# Data section
>>>>
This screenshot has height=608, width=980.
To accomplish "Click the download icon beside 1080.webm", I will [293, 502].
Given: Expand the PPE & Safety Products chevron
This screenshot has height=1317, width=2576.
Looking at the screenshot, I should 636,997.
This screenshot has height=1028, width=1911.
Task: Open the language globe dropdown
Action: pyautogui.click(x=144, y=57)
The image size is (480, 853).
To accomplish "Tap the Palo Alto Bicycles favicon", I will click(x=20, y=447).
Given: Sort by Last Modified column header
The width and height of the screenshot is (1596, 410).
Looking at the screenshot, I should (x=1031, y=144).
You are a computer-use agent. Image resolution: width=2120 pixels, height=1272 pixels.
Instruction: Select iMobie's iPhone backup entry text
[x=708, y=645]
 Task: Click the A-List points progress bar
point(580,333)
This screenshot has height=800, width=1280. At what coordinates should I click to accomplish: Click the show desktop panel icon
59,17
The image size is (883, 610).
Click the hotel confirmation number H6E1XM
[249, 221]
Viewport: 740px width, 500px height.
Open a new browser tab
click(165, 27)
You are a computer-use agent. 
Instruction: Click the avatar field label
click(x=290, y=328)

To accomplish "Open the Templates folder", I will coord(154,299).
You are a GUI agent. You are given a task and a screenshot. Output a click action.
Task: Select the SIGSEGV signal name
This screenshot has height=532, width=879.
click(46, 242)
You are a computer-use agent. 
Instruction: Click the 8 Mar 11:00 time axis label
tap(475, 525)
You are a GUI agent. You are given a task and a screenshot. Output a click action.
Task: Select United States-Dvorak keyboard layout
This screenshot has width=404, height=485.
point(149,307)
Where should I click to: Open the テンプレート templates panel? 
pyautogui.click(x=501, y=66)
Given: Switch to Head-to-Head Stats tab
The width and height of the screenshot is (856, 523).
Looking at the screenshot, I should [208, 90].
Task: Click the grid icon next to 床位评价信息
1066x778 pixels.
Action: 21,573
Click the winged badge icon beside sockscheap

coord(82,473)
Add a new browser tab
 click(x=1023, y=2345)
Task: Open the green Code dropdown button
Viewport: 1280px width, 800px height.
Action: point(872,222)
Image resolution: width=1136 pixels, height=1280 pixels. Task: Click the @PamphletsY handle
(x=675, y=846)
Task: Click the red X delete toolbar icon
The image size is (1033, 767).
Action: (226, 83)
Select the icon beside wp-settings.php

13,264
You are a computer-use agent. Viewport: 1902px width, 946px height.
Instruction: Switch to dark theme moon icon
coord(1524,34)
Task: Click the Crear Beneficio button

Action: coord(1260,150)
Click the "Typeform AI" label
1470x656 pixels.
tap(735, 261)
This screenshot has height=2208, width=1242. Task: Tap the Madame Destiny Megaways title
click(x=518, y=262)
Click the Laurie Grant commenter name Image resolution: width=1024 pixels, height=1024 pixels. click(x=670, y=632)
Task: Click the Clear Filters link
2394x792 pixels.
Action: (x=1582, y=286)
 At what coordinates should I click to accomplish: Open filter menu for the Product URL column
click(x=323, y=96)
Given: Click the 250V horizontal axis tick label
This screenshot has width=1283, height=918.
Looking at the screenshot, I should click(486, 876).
<<<<
# Aim of the task
Scan the material above for the string "name", returning each line that contains it.

# Completed task
Task: Select the SIGSEGV signal name
Click the Laurie Grant commenter name Image resolution: width=1024 pixels, height=1024 pixels. click(x=670, y=632)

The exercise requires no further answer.